**DATA SUPPLIED**.
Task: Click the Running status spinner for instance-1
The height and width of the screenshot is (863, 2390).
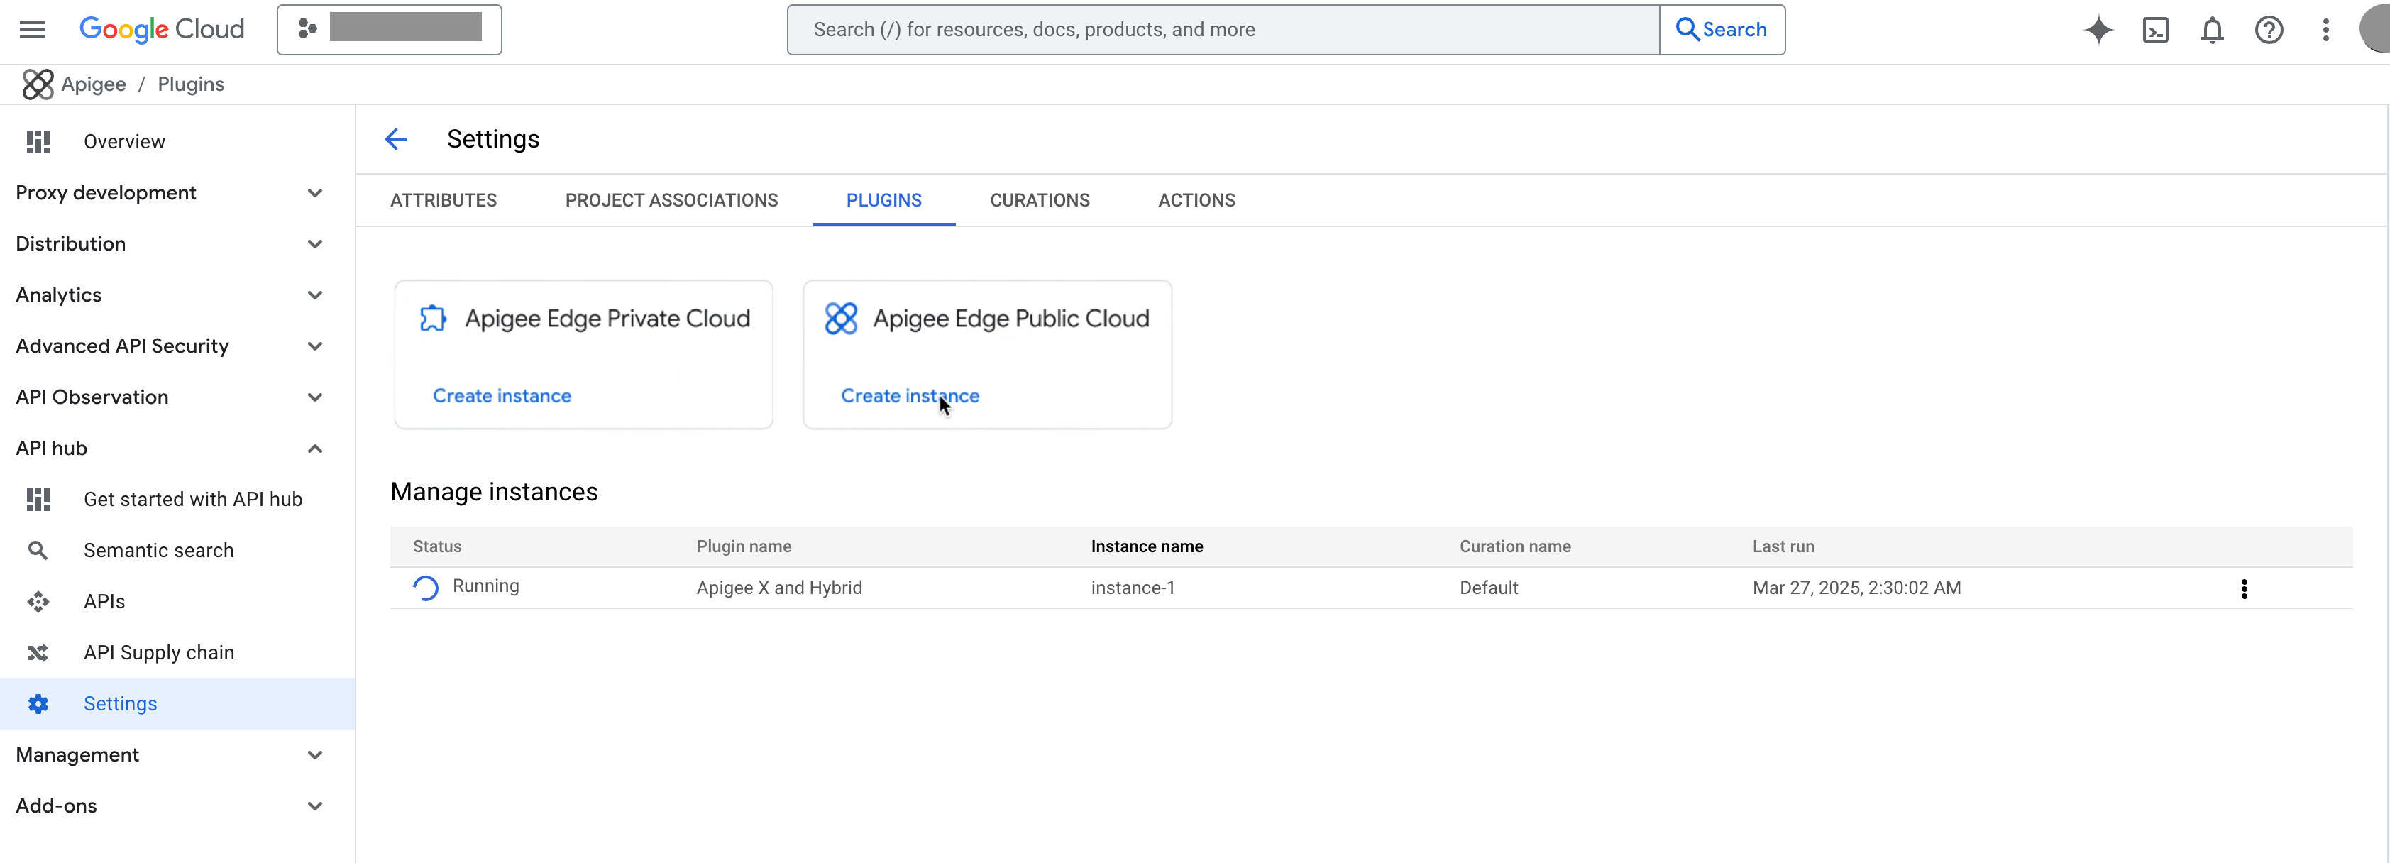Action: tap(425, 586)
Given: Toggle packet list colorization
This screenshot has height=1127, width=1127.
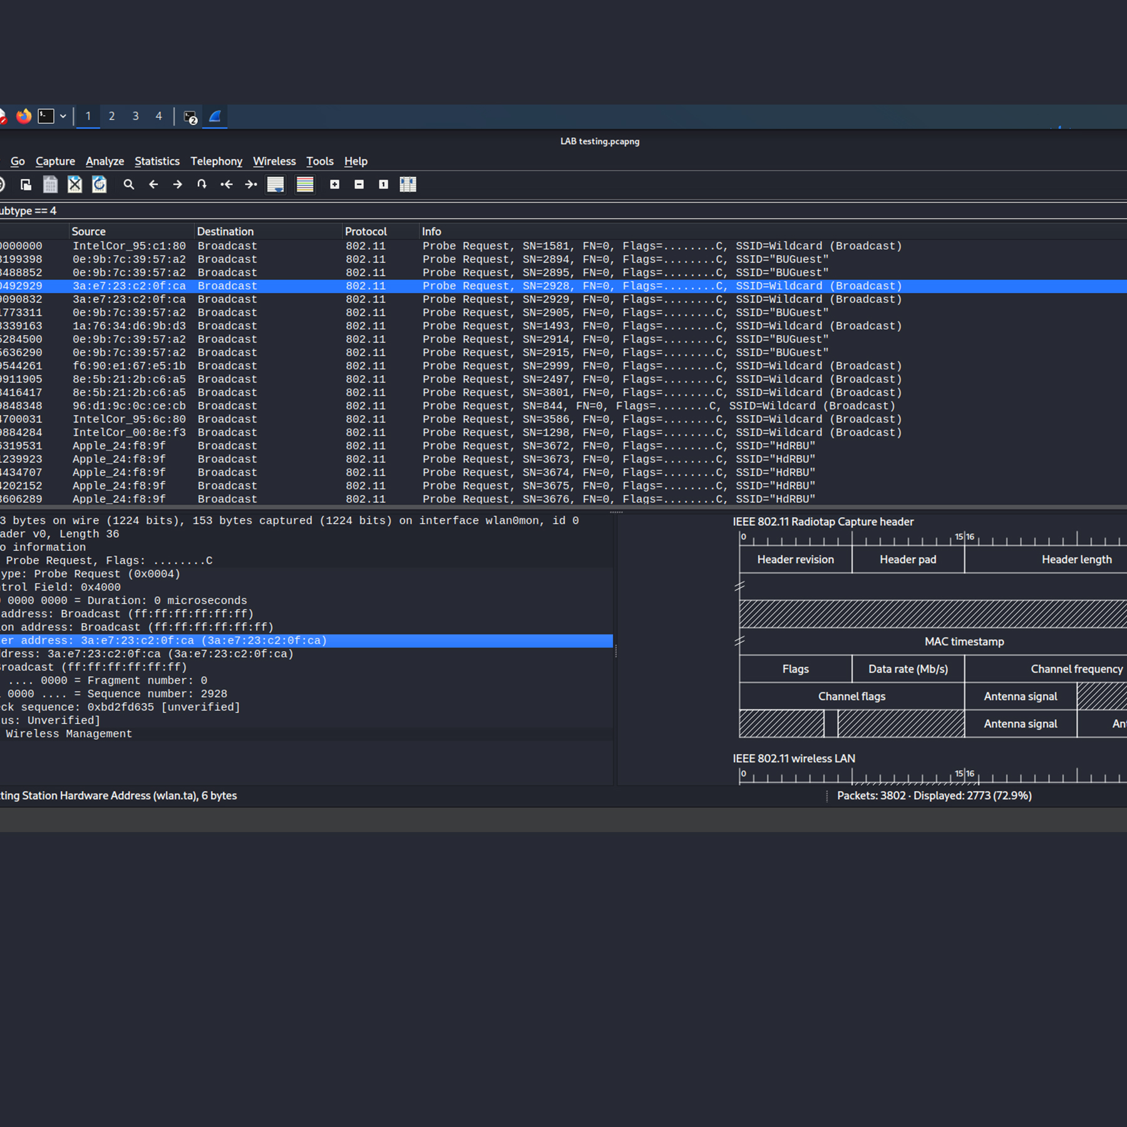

---

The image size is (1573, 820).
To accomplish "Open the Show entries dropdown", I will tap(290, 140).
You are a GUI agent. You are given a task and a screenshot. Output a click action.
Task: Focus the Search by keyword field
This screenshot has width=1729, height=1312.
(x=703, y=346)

==

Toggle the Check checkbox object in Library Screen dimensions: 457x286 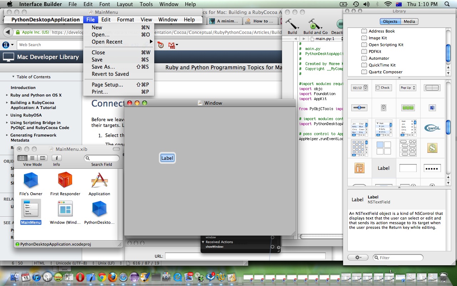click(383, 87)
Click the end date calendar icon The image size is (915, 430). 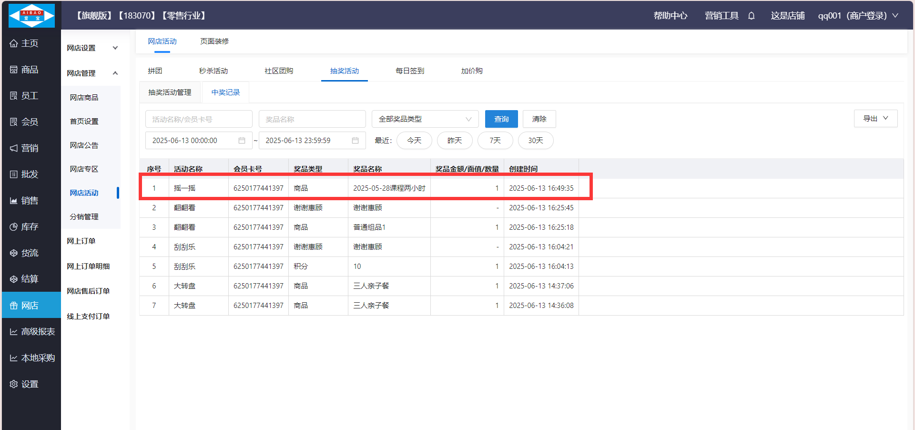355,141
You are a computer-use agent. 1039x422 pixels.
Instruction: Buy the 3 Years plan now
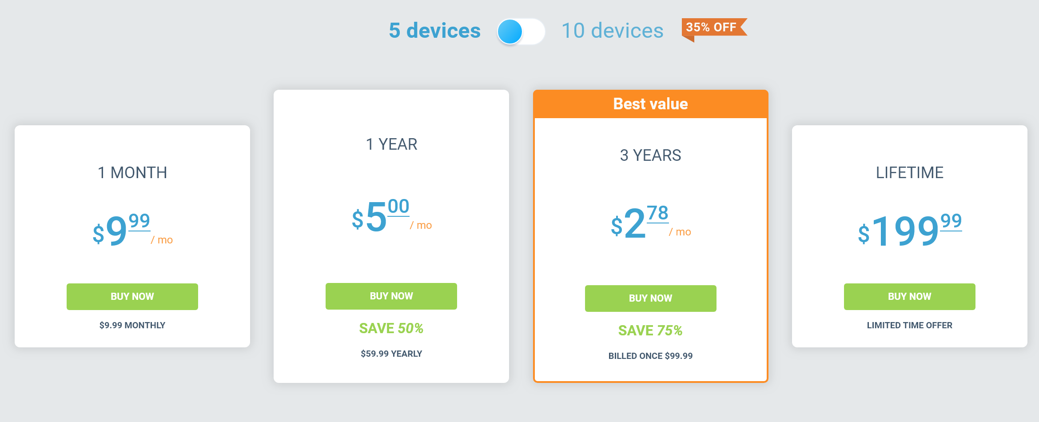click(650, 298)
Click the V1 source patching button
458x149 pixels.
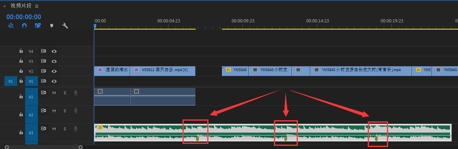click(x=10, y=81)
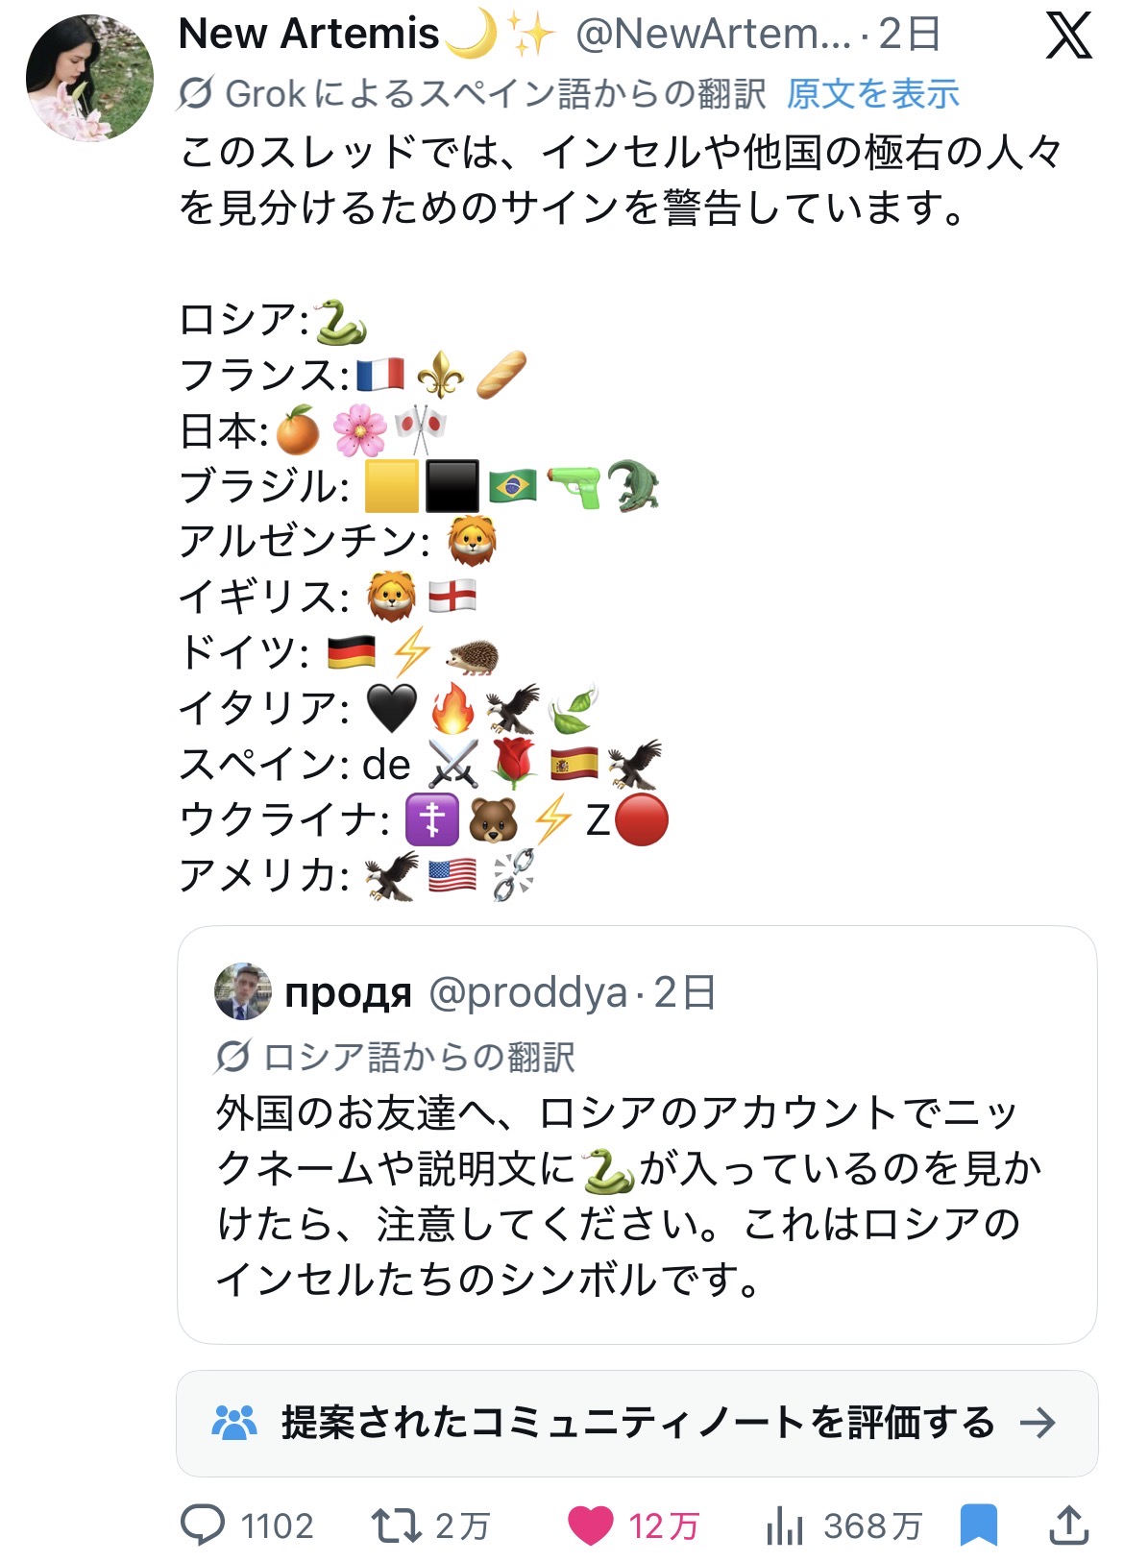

**WHAT YOU WILL DO**. Rewrite the data from the line with "Task: Click the" up to and including the line with "This screenshot has height=1127, width=1127.", changing "spinner" to "indicator" and keeping everything else the same. Omit the pictures from your answer.

**CORRECT OUTPUT**.
Task: Click the Running status indicator for instance-1
The height and width of the screenshot is (863, 2390).
Action: tap(425, 586)
Given: Toggle packet list colorization
This screenshot has height=1127, width=1127.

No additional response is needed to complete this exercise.